Lawsuit seeks to void Georgia congressio­nal election results

-

ATLANTA — Georgia’s electronic touchscree­n voting system is so riddled with problems that the results of the most expensive House race in U.S. history should be tossed out and a new election held, according to a lawsuit filed by a government watchdog group and six Georgia voters.

The lawsuit was filed Monday in Fulton County Superior Court by the Colorado-based Coalition for Good Governance and voters who are members of the group. It seeks to overturn the results of the June 20 runoff election between Republican Karen Handel and Democrat Jon Ossoff in Georgia’s 6th Congressio­nal District. Handel was declared the winner with 52 percent of the vote to Ossoff’s 48.

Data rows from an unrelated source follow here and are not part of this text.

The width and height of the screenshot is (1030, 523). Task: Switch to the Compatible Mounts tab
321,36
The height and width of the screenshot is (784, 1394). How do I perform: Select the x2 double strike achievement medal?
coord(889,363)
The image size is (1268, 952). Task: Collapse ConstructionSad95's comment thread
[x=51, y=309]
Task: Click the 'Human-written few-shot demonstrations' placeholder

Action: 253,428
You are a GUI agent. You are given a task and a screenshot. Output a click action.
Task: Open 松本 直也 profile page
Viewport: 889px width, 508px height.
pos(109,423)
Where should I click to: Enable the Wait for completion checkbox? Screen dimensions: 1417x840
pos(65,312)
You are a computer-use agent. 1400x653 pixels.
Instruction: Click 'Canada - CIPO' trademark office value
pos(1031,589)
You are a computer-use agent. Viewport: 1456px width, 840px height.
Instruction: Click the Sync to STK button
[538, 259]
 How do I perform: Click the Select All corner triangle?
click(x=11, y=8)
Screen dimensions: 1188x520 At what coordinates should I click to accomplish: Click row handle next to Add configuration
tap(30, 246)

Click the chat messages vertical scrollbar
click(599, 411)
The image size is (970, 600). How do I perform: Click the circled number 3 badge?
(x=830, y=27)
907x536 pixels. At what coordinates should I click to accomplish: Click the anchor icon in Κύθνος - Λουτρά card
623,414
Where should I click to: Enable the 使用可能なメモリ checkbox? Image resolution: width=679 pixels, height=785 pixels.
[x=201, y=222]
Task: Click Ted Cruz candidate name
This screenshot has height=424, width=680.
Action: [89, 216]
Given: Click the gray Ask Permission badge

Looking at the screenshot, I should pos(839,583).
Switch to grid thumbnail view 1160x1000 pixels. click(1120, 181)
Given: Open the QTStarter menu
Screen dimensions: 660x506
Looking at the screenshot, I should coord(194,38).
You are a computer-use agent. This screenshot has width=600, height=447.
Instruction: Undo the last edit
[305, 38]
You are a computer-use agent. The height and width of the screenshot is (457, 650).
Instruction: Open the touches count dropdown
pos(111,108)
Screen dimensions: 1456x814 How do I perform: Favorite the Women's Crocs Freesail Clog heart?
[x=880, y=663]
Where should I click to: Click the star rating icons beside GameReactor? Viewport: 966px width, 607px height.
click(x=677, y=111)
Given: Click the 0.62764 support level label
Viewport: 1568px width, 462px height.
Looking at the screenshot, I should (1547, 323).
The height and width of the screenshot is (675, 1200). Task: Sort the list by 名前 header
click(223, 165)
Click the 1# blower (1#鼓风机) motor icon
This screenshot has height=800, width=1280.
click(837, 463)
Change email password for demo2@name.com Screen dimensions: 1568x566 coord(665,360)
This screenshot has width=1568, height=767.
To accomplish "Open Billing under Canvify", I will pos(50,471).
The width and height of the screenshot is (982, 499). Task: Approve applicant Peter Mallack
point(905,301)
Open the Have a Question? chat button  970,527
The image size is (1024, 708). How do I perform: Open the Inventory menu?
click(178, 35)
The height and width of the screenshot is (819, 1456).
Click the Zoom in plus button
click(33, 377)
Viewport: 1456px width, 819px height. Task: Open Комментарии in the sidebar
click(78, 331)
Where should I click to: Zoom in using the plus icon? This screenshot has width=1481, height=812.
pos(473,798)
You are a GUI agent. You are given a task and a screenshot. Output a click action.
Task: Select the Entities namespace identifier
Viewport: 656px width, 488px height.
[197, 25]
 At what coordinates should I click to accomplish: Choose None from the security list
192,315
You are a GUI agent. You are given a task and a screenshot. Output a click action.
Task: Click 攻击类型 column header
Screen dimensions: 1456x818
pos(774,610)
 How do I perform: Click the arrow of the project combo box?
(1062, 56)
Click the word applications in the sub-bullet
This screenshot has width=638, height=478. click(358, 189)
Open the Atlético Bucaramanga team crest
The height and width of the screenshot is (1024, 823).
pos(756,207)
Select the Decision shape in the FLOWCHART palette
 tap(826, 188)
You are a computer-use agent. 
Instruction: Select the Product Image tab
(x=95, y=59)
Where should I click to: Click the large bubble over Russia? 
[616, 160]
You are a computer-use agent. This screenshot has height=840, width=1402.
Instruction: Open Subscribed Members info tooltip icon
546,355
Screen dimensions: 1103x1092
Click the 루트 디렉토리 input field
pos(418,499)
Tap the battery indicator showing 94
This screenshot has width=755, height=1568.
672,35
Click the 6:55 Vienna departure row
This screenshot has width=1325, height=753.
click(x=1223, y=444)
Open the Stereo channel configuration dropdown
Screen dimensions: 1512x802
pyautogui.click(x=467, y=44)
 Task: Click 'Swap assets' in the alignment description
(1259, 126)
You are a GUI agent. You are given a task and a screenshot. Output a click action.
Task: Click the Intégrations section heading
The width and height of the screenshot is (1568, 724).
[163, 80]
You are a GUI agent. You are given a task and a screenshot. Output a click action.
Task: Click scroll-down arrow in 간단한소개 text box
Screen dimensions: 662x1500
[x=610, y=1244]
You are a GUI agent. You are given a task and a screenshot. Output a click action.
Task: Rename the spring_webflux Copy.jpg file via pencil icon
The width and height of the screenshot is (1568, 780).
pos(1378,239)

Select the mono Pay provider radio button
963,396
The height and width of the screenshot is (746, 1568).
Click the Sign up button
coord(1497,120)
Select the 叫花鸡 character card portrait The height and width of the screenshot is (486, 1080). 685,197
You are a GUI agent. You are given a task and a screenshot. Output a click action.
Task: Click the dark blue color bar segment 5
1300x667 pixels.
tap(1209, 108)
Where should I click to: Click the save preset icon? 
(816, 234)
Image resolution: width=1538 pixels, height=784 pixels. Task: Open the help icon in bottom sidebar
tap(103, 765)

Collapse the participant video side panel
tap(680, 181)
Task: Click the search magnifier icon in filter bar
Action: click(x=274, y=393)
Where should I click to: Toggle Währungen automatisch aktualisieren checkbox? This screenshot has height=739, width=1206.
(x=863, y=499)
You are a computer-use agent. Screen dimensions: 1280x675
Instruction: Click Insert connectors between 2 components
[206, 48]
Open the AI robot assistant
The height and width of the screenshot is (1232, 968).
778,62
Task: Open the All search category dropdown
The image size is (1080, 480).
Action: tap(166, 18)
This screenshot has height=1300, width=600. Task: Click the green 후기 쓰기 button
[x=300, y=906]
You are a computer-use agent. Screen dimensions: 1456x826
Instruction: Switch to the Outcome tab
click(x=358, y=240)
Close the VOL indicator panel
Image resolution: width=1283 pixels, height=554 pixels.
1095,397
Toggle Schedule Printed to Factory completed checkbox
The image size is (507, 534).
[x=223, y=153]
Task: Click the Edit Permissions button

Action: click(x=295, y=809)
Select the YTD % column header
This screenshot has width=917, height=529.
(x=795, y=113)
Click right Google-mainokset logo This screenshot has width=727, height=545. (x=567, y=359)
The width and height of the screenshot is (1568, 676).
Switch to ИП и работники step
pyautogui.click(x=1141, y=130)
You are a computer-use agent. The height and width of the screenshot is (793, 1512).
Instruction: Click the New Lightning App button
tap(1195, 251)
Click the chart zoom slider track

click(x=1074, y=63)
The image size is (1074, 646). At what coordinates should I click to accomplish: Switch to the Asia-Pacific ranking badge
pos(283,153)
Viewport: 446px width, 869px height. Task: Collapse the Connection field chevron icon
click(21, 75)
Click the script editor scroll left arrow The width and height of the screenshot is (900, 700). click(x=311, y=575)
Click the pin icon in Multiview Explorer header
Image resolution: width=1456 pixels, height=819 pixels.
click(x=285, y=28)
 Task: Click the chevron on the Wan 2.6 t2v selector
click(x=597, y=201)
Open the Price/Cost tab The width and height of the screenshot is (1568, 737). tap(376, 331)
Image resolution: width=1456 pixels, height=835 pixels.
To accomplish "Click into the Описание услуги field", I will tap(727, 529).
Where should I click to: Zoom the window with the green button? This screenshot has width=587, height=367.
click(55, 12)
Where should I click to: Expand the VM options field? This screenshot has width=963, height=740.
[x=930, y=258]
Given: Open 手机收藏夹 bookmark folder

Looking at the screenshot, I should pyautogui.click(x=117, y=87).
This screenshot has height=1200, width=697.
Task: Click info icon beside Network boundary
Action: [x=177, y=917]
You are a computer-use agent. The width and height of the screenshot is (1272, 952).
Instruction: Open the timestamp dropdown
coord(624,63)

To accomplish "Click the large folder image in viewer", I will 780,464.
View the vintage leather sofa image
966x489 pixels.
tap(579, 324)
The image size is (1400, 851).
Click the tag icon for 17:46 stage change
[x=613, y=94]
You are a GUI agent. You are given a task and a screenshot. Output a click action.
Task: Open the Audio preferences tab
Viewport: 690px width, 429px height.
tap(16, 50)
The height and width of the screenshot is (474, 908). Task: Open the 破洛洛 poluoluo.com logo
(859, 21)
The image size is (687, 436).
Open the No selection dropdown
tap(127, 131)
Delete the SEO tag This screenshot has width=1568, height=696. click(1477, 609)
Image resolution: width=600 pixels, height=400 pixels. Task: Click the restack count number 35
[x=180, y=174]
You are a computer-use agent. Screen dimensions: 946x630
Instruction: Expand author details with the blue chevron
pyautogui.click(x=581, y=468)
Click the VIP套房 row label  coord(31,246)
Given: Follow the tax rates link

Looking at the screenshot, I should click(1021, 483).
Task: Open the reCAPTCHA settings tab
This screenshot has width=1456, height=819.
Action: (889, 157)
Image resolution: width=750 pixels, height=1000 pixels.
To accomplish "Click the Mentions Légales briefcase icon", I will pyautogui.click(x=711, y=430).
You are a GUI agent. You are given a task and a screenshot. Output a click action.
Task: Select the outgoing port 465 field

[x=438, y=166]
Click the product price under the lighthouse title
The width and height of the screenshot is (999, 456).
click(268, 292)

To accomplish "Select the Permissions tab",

The named defendants include Georgia Secretary of State Brian Kemp, members of the State Election Board, local election officials in Fulton, Cobb and DeKalb counties and the Center for Election Systems at Kennesaw State University.

The lawsuit claims Georgia’s touchscree­n voting system has severe security problems, lacks verifiable paper ballots and cannot be legally used for elections.

A judge in June threw out a related lawsuit that attempted to force Georgia to use paper ballots.

The new lawsuit comes weeks after the publicatio­n of a classified National Security Agency report describing a sophistica­ted scheme, allegedly by Russian military intelligen­ce, to infiltrate local U.S. elections systems using phishing emails.

The suit cites the work of private cybersecur­ity researcher Logan Lamb, who discovered last August that a misconfigu­red server had left Georgia’s 6.7 million voter records and other sensitive files exposed to hackers. The complaint also notes that seven months after Lamb made that discovery, another researcher was able to do the same.